Friday, February 24, 2006


Historical background

The hiring of mercenaries in England is not isolated to this period. England has a long tradition of using German and other nationalities to augment the army as required. This tradition dates back to at least the 16th century; at this time Henry VIII employed German Landesknechts for his campaigns in Scotland and France. This tradition continued up to the 19th century.

The House of Hanover ruled Britain from 1714 to 1901. The two countries were jointly ruled until 1837 when Victoria came to power. By Salic Law the ruler of Hanover could not be a woman so succession to Hanover went to Ernest Augustus, Duke of Cumberland and brother of William VI. The King’s and Queen from the House of Hanover were as follows: George I (1714-1727), George II (1727-1760), George III (1760-1820), George IV (1820-1830), William VI (1830-1837), Victoria (1837-1901)

The daughter of George II from his first marriage was married into the royal house in Hessen-Kasell. George III son the Prince of Wales was married to Caroline of Brunswick.

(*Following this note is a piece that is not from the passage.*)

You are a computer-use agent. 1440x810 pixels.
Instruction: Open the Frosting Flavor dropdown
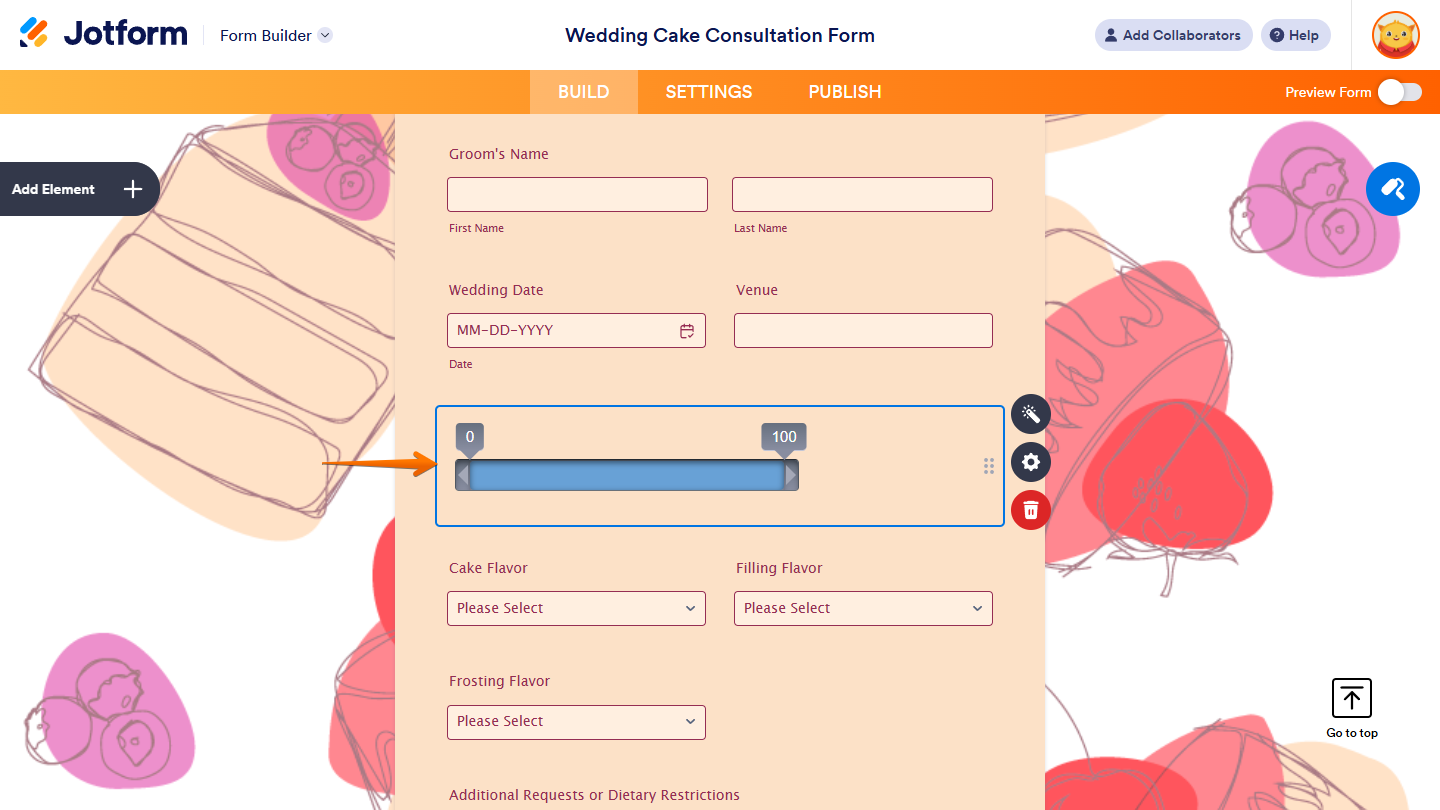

The over-extended empire meant that England was always in need of troops to keep order. The German states proved to be a steady source of troops throughout the rule of the Hanoverians. The German states provided troops because it was income for the state or because the army was disbanded.

King’s German Legion

Napoleon’s forces invaded Hanover in June 1803. In July a treaty was signed. One of the terms of the treaty was that the Hanoverian army was to be disbanded. The soldiers went to England and formed the King’s German Legion (9,000 men). In February of 1806 the KGL started to arrive in Ireland. The last of the troops left Ireland in October of 1811.